Why the error decrease so sharply

When I read some papers.
The training plot all like this - error was stuck for many epochs but suddenly decrease so much.

Snipaste_2018-07-04_14-03-27

I can not figure out the reason.

Someone on internet call this optimization landscape.
AWGXS
And Someone said this because LR decay.(But I never got such big improvement from LR decay, is it because I didn’t train enough epochs??)

Could any one give me some advices??

1 Like

This is a pattern that is seen if you train with piecewise constant learning rate. A very common schedule used in papers on CNNs is training for some number of epochs with a lr of 0.1, then going to 0.01 and later on to 0.001. Assuming you have spent enough time in each of the stages, you should see the loss falling as on the graph.

What is happening there and why that is the case is not easy to answer.
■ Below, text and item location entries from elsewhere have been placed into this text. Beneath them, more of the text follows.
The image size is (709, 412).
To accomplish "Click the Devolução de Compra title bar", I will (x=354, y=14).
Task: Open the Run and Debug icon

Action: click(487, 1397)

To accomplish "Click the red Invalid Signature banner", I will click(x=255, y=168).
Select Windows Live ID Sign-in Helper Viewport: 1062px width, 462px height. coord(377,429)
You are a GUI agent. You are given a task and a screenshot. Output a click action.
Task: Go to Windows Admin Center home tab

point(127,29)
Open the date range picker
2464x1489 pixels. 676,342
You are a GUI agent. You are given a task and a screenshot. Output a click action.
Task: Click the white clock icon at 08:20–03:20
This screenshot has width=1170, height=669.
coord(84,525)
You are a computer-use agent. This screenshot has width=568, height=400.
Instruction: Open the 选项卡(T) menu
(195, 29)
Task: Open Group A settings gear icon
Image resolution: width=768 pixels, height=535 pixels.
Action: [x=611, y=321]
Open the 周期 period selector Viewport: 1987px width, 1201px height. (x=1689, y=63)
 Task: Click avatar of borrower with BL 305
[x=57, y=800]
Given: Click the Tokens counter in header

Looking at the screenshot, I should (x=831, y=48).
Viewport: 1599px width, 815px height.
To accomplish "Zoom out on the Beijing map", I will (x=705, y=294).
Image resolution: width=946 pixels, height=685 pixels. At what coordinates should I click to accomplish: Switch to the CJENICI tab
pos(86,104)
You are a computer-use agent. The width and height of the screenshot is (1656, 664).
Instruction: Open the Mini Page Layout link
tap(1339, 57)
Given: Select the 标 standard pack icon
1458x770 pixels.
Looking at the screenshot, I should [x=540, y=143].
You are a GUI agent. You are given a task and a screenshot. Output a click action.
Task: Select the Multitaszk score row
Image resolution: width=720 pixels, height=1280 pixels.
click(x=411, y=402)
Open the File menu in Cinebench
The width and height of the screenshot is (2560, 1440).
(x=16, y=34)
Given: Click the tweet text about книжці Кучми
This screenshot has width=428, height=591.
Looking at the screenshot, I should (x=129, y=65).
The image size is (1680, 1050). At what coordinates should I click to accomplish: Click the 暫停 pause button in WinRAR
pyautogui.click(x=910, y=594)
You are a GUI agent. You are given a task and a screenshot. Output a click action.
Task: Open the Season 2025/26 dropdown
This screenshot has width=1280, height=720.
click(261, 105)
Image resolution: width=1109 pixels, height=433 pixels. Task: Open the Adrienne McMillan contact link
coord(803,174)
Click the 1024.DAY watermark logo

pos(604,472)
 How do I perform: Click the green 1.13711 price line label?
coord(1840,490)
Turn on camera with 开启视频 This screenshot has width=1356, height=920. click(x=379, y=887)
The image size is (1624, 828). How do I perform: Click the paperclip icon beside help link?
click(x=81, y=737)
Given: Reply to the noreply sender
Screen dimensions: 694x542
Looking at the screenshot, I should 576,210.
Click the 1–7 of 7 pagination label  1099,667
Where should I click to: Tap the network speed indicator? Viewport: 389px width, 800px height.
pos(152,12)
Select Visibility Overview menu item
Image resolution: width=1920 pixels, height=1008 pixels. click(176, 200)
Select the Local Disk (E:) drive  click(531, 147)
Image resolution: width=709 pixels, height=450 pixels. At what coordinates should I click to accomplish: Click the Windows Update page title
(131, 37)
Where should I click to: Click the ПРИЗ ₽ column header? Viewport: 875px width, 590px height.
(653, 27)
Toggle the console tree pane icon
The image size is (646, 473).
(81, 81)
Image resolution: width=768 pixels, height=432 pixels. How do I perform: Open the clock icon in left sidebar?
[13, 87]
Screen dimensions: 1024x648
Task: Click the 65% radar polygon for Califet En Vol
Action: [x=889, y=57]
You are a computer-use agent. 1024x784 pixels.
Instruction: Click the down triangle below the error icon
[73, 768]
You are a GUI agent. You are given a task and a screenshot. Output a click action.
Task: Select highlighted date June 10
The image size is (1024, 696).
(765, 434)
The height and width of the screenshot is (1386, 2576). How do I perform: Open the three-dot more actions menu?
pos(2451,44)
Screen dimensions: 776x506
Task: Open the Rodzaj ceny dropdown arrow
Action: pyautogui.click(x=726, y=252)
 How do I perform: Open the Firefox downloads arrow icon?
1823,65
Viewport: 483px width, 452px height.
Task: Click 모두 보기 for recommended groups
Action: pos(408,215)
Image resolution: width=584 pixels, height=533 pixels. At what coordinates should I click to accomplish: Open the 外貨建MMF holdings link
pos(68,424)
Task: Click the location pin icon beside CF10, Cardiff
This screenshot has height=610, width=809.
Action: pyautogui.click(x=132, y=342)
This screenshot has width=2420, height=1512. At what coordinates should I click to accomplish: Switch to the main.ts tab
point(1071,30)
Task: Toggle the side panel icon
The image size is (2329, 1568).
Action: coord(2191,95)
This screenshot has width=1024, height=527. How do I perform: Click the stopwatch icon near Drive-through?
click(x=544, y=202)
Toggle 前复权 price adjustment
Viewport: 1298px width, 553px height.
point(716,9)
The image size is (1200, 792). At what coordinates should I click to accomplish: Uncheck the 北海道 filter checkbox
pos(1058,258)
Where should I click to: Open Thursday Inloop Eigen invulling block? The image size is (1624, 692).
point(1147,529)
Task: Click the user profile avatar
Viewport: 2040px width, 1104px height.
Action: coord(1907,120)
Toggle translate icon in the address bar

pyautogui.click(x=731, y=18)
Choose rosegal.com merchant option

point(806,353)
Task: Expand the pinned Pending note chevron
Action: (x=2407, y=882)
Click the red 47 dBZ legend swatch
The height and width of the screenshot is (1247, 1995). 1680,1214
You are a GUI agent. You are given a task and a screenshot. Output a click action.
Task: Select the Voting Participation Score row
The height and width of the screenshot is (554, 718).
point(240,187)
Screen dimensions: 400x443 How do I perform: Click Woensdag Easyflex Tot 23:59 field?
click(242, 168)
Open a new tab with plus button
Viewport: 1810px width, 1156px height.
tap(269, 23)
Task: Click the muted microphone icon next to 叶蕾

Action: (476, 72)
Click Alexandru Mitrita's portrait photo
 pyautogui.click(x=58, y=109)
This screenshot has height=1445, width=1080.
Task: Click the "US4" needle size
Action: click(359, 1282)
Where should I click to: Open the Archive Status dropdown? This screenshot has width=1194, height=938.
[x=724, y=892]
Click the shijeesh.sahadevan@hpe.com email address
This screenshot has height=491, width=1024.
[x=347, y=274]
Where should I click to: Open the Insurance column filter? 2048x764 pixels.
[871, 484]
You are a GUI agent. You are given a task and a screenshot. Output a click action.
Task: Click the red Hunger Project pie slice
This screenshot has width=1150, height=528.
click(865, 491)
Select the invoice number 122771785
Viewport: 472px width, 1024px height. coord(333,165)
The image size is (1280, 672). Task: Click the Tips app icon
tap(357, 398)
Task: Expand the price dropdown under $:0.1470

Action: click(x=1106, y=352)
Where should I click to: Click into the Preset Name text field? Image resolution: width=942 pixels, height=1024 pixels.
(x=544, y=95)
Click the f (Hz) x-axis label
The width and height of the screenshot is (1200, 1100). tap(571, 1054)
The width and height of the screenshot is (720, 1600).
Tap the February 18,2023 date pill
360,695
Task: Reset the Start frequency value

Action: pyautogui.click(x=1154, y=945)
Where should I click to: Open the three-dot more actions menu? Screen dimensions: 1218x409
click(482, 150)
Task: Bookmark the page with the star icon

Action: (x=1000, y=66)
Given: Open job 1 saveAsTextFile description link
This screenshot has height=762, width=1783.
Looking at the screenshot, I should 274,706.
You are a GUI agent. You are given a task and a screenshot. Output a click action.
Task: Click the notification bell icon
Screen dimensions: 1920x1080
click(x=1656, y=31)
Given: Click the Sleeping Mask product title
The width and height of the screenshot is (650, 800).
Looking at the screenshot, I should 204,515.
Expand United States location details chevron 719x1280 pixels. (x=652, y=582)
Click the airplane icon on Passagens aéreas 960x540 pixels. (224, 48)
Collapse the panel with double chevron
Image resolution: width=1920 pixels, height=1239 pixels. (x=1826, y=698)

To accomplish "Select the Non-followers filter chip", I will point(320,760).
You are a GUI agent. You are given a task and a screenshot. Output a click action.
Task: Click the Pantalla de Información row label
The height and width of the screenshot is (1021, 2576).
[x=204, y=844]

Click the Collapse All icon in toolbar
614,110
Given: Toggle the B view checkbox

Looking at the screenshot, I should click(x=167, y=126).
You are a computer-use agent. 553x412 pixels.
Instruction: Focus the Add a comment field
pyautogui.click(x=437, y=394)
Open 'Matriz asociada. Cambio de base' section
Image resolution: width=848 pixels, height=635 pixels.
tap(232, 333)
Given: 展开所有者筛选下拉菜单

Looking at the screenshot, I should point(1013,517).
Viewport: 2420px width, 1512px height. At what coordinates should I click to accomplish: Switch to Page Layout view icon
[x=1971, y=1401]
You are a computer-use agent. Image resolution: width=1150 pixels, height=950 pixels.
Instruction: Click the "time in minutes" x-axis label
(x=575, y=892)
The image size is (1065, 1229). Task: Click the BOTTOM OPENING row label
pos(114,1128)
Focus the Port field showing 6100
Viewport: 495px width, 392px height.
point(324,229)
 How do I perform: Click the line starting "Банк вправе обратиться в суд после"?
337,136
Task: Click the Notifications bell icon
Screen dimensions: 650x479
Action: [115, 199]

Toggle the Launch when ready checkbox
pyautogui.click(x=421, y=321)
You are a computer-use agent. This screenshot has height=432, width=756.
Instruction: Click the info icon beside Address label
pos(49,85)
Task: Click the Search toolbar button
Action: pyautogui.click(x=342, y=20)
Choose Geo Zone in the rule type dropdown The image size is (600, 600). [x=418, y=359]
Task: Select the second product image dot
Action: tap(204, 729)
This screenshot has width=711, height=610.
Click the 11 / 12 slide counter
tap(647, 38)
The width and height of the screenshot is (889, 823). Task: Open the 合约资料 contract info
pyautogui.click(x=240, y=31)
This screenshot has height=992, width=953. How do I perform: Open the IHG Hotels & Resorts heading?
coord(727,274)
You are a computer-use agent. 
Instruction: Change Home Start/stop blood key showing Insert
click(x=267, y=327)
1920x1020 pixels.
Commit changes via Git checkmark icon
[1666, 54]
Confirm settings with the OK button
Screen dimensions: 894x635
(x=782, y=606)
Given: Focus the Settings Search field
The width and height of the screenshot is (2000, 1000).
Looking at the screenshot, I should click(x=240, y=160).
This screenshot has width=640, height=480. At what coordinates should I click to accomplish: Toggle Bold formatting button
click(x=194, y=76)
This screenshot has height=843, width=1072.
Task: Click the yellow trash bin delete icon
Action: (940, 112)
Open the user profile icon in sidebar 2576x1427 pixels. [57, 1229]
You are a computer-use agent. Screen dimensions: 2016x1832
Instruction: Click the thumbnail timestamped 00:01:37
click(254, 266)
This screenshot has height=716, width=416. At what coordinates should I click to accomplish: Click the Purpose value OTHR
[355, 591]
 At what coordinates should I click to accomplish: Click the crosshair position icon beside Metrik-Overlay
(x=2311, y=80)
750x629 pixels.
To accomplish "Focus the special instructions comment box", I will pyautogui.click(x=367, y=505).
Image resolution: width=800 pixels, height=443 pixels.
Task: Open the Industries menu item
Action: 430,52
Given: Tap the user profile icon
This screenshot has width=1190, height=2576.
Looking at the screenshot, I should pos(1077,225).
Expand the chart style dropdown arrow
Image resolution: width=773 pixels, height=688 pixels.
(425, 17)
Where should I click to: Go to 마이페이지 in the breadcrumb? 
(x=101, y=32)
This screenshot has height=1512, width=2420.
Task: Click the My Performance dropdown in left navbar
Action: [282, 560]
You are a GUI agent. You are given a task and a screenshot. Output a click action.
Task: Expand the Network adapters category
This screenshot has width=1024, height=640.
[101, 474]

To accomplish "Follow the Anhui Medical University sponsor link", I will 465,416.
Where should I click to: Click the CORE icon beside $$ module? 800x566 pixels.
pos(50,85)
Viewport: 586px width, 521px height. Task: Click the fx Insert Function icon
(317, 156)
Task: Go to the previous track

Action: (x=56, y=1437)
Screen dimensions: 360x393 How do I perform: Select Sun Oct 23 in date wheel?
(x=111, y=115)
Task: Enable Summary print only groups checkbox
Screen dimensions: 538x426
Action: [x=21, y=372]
At least I am not aware of any definitive answer of why this is happening. Part of the reason is probably because it is quite hard to put your finger exactly on what happens to the weights during training. But building up an intuition on this helps a lot. There are quite a few papers on related phenomena out there and I would start with reading the papers by Leslie Smith.

Part of the story likely is that in the flat portions of the graph we are traversing the weight landscape looking for a relatively flat area at the given ‘resolution’ of the environment we care about (as dictated by the lr). Once we find that general area, we are able to start looking and fitting to finer details.

The animation that you included shows how gradient descent works and build the understanding of what it does really, really nicely, but once we move to higher dimensions (and CNNs can easily have 60+ mln parameters!) things start looking a little bit different, at least as far as I understand. The basic mechanism of going downhill is used but as far as I understand just going downhill all the time would not get us very far. We are not necessarily looking for the configuration in the weight space that gives us the lowest loss, but one that we can reach with some feasibility and one that holds the promise of generalizing to unseen data. I might be imagining the high dimensional weight space wrongly, but the intuition that helps me is that the terrain is much more rugged than in the 3d animation you share above and that the learning rate changes the resolution at which our optimizer can perceive its surrounding.

I wrote this post on medium some time ago when thinking a bit about this - maybe you will find it helpful.

2 Likes

That’s really helpful, thanks a lot radek.

1 Like